From the point of view of economists M.S. Abryutina and A.V. Grachev "solvency means the sufficiency of liquid assets to repay at any time all of its short-term obligations to creditors." The concept of “liquid assets” already appears here, and the authors note that their size should be sufficient.

A somewhat different point of view is held by E.I. Utkin, who agrees that the assessment of solvency is one of the most important criteria for the financial condition of an enterprise. However, by solvency, he understands the ability of an enterprise to pay off its long-term obligations in a timely manner and in full.

A. D. Sheremet believes that "the solvency of an enterprise is defined as the ability to cover all its obligations (short-term and long-term) with all assets" . This definition, in contrast to the above, is more precise, since it takes into account all types of obligations and it indicates how the final result is achieved. However, it cannot be called complete, since the specifics of the reproduction process at the enterprise are not taken into account.

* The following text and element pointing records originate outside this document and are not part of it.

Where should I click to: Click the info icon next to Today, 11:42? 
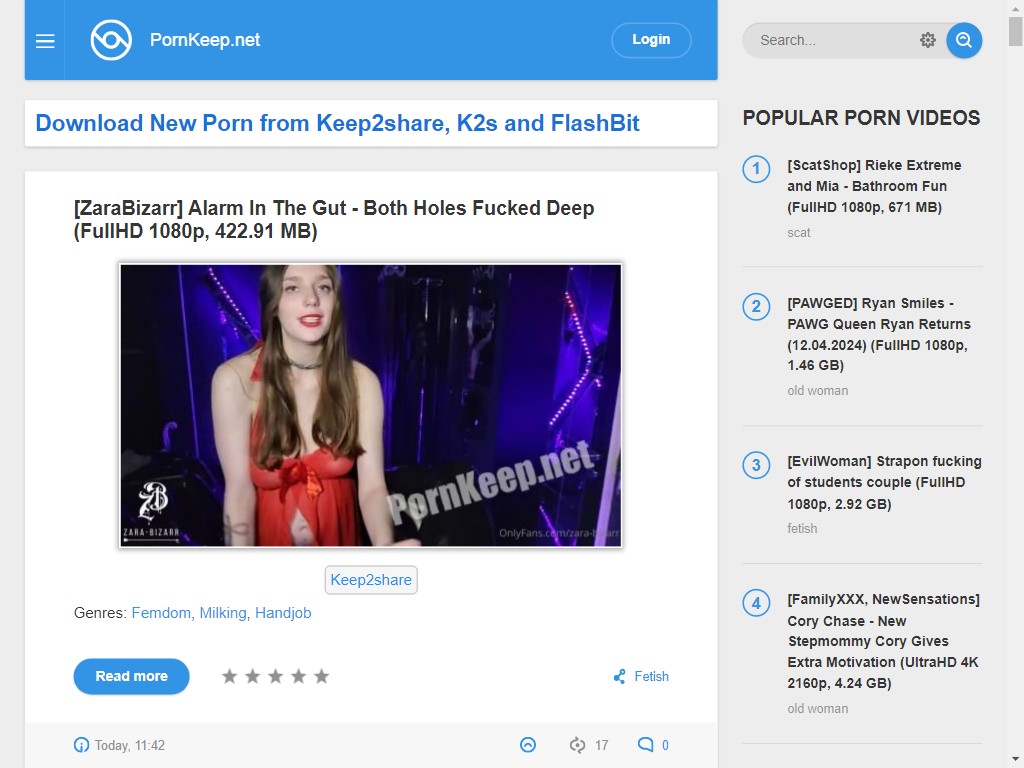pyautogui.click(x=81, y=745)
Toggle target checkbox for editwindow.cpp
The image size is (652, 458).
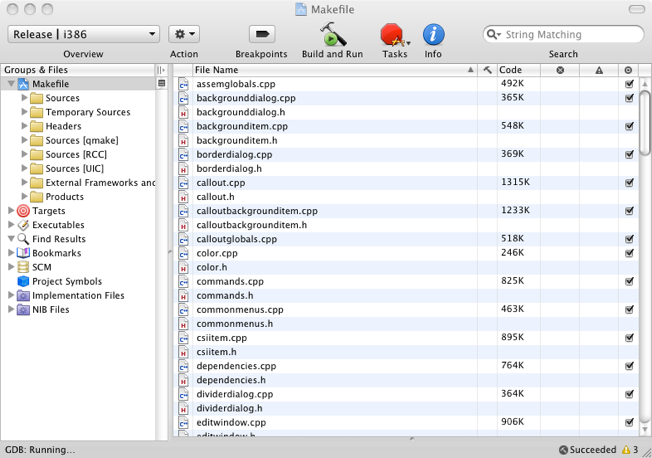click(x=629, y=422)
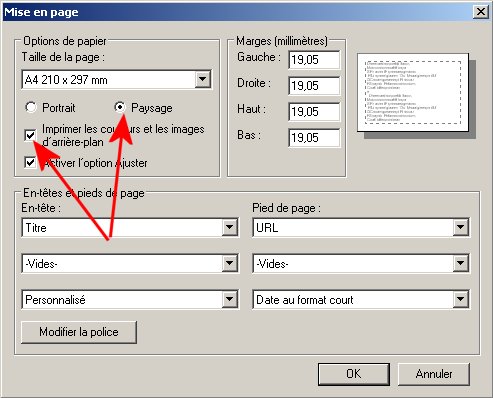Viewport: 493px width, 398px height.
Task: Select the Portrait orientation radio button
Action: coord(31,107)
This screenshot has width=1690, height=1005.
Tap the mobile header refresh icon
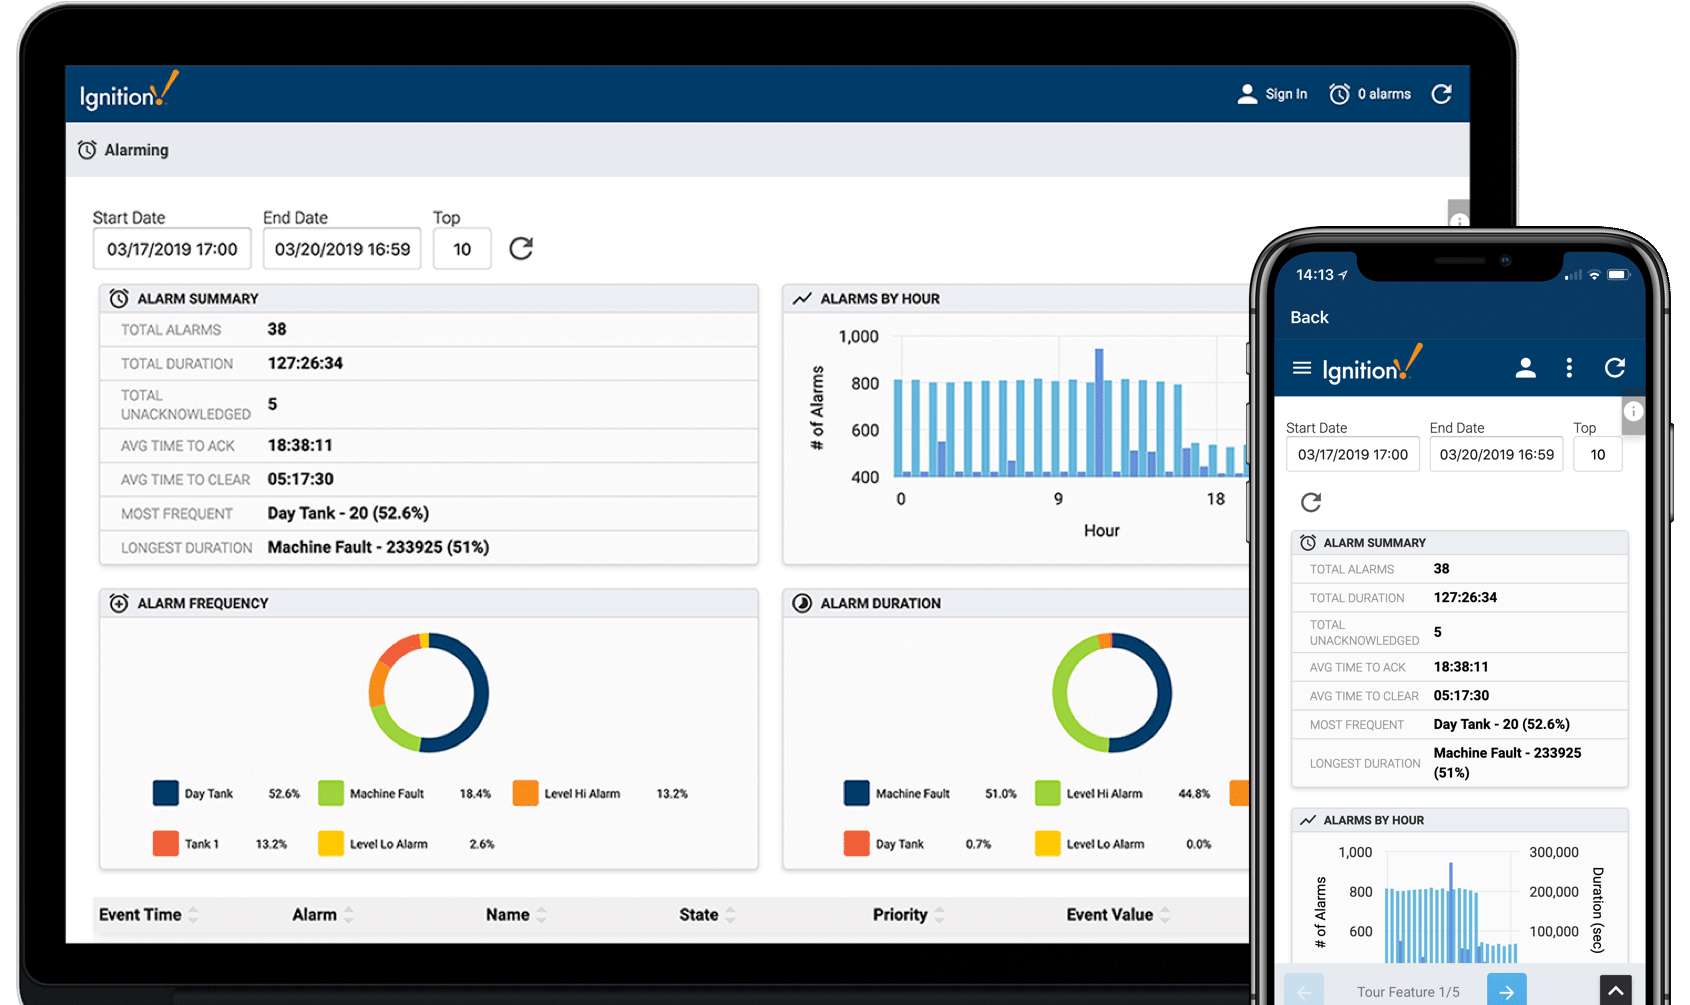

Within the framework of this approach, D.S. Molyakov and E.I. Shokhin argue that solvency is the most important indicator characterizing the financial condition of an enterprise; indicates that the company is able to timely satisfy all payment requirements of suppliers arising from previously concluded contracts, pay off loans and borrowings received, pay wages to employees, and also make payments to budget and extra-budgetary funds.

The shortcomings of all the considered interpretations of solvency are taken into account in the definition of A.M. Podderegina, which characterizes it as the ability of an enterprise to fulfill its obligations in a timely manner and in full, which arise from credit and other monetary transactions, have certain payment terms.

Thus, the solvency of Western scientists is determined by the availability of their own working capital and the ability to cover losses. In contrast, Russian economists define solvency as the ability of an enterprise to fulfill its obligations (short-term - V.V. Kovalev, M.M. Kreinina, M.S. Abryutina and A.V. Grachova; long-term - E.I. Utkin; all obligations - A.D. Sheremet, D.S. Molyakov, E.I. Shokhin, A.M. Podderegin).

It should be noted that, considering the content of the concept of "solvency", some scientists and specialists, on the one hand, identify it with liquidity, and on the other hand, point to their differences.

The concept of liquidity characterizes the potential ability of an enterprise to pay for its obligations, and the concept of solvency - a real opportunity to fulfill its obligations.

The deterioration of the solvency and liquidity of the enterprise is an early and first symptom of the onset of a financial crisis, which may result in bankruptcy. For its timely prevention, it is necessary to develop a system for assessing the level of solvency and liquidity, which makes it possible to obtain reliable information about the financial condition of the enterprise, identify the reasons for its deterioration and determine the ways out of the financial crisis.

Consequently, competent liquidity and solvency management just the same implies an integrated approach, taking measures to ensure that the enterprise has a constant, stable solvency.